Requirement 1
Reproduce word for word the passage of the lathe thread that begins with the words "- are you turning" and ends with the words "that Frank said.".

Page excerpt
# What am I doing wrong



## azshadeguy (Aug 6, 2017)

Okay I know that this little Craftsman Lathe is to small but still.
I have a 3/4 thick x 3-1/2 round disc.
I put the disc in a 4 jaw chuck got it centered and turn it on.The disc is a36 steel
All I had was one 1/4 inch tool steel I shaped it according to something I read.
Any way all its doing is grinding the cutter. Not even scoring the disc.
What am I doing wrong?


----------



## francist (Aug 6, 2017)

A picture would really help here, there are many variables that come into play especially for a first-timer. A few that you could check right away though:

-you say you ground your own cutter. Make sure it is indeed sharp and that you have it set up in the holder so that there is clearance underneath the cutting edge. No clearance there = no cutting there.
- are you turning or facing? I am guessing facing, but not sure. At any rate, is the mill scale still present on the surface you are trying to cut? If so, you need a sharp tool and agressive depth of cut to get through that. It can be challenging, especially for a small machine, and it does make short work of a sharp tool if you just peck at it.
- is your cutter on the centre height of the spindle? Put a centre in your tailstock, bring the cutter up to that, and make sure the two points are lined up. If not, adjust. There are other more fussy ways to get closer, but for starters that should get you into the ballpark of making some form of cut.

-frank


----------



## dulltool17 (Aug 6, 2017)

A description of what operation you're performing would help.  I'll second all that Frank said.


----------



## azshadeguy (Aug 6, 2017)

Here are some pictures
I am trying to turn this down to 3"
I have a tubing bender that has 3" shaft collars on it. It is missing one.

Requirement 2
Quote the entries from the line containing "Select the Clone Stamp tool" through the line containing "Click the bold", both lines included.

(Entries for locating described items)
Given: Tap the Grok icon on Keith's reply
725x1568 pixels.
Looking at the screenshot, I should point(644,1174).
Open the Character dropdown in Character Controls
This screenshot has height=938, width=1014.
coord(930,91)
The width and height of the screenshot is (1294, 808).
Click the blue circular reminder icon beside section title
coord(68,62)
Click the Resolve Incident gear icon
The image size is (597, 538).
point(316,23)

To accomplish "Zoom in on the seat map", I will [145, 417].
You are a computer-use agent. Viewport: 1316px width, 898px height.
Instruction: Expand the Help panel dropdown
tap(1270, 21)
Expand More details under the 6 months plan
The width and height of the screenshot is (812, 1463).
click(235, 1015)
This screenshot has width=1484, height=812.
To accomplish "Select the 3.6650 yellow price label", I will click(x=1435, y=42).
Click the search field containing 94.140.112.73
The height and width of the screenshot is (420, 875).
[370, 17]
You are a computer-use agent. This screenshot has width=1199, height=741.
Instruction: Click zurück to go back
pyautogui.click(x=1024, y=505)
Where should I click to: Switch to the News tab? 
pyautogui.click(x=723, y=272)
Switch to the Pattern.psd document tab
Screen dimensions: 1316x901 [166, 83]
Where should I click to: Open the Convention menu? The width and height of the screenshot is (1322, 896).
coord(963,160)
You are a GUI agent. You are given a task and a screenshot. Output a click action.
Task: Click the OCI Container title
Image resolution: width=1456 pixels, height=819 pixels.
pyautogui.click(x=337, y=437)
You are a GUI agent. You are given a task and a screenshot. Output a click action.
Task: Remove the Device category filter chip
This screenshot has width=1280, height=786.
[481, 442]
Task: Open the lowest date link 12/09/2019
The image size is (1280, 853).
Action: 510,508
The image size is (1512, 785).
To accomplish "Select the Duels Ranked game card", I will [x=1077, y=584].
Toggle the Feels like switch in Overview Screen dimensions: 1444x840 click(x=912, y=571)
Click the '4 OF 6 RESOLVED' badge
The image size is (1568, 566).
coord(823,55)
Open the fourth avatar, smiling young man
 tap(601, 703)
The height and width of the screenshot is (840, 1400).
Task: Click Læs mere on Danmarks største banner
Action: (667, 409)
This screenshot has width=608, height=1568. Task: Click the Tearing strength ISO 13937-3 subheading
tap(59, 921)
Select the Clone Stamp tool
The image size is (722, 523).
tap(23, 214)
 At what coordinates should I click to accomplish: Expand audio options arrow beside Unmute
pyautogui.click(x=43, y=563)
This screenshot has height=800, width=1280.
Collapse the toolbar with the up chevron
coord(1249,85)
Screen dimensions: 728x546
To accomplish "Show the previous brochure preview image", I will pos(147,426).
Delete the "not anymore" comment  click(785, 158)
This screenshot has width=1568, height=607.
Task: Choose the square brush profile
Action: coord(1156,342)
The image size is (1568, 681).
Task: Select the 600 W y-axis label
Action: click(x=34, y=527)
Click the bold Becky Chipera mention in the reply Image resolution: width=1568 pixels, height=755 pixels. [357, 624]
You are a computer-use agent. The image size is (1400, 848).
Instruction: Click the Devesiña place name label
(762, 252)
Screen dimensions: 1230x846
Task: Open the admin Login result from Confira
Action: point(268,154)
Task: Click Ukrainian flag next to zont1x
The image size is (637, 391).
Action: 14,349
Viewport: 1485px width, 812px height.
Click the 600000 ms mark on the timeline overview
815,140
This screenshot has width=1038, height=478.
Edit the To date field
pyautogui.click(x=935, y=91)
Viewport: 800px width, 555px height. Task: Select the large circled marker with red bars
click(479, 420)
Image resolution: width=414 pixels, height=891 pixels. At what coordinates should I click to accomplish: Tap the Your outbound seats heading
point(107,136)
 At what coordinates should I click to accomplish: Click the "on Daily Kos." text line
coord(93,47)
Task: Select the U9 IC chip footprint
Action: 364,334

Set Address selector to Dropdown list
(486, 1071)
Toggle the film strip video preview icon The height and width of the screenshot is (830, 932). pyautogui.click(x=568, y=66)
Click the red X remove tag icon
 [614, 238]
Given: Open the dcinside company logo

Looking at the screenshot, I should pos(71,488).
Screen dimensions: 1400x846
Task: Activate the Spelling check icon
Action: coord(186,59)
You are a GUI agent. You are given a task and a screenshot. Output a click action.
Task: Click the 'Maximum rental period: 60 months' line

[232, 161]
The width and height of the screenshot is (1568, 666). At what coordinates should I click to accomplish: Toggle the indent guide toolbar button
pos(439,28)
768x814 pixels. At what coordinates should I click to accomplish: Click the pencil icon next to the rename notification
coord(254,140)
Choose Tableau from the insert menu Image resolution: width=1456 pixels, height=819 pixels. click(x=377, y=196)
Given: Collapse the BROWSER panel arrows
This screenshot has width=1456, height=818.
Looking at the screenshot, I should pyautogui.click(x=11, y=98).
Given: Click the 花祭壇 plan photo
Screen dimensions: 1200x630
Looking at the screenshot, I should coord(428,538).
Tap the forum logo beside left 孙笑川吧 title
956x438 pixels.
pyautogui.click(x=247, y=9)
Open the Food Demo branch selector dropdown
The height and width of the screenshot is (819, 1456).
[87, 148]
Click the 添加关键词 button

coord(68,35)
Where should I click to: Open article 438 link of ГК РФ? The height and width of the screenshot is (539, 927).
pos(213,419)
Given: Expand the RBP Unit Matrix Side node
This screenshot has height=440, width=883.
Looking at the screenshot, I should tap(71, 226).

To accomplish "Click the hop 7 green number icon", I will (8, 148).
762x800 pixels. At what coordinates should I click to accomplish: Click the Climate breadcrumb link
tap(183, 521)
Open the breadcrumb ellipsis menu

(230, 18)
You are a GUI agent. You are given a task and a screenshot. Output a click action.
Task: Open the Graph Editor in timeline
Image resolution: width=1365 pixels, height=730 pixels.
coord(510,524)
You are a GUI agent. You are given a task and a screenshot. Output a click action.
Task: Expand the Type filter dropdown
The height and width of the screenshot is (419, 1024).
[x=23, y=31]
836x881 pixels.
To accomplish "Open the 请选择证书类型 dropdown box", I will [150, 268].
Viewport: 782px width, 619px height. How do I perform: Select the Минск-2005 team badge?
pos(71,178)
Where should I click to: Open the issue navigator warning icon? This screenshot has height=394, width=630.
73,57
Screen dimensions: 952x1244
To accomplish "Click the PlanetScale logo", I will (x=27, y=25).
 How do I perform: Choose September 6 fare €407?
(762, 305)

Written answer 1
- are you turning or facing? I am guessing facing, but not sure. At any rate, is the mill scale still present on the surface you are trying to cut? If so, you need a sharp tool and agressive depth of cut to get through that. It can be challenging, especially for a small machine, and it does make short work of a sharp tool if you just peck at it.
- is your cutter on the centre height of the spindle? Put a centre in your tailstock, bring the cutter up to that, and make sure the two points are lined up. If not, adjust. There are other more fussy ways to get closer, but for starters that should get you into the ballpark of making some form of cut.

-frank


----------



## dulltool17 (Aug 6, 2017)

A description of what operation you're performing would help.  I'll second all that Frank said.

Written answer 2
Select the Clone Stamp tool
The image size is (722, 523).
tap(23, 214)
 At what coordinates should I click to accomplish: Expand audio options arrow beside Unmute
pyautogui.click(x=43, y=563)
This screenshot has height=800, width=1280.
Collapse the toolbar with the up chevron
coord(1249,85)
Screen dimensions: 728x546
To accomplish "Show the previous brochure preview image", I will pos(147,426).
Delete the "not anymore" comment  click(785, 158)
This screenshot has width=1568, height=607.
Task: Choose the square brush profile
Action: coord(1156,342)
The image size is (1568, 681).
Task: Select the 600 W y-axis label
Action: click(x=34, y=527)
Click the bold Becky Chipera mention in the reply Image resolution: width=1568 pixels, height=755 pixels. [357, 624]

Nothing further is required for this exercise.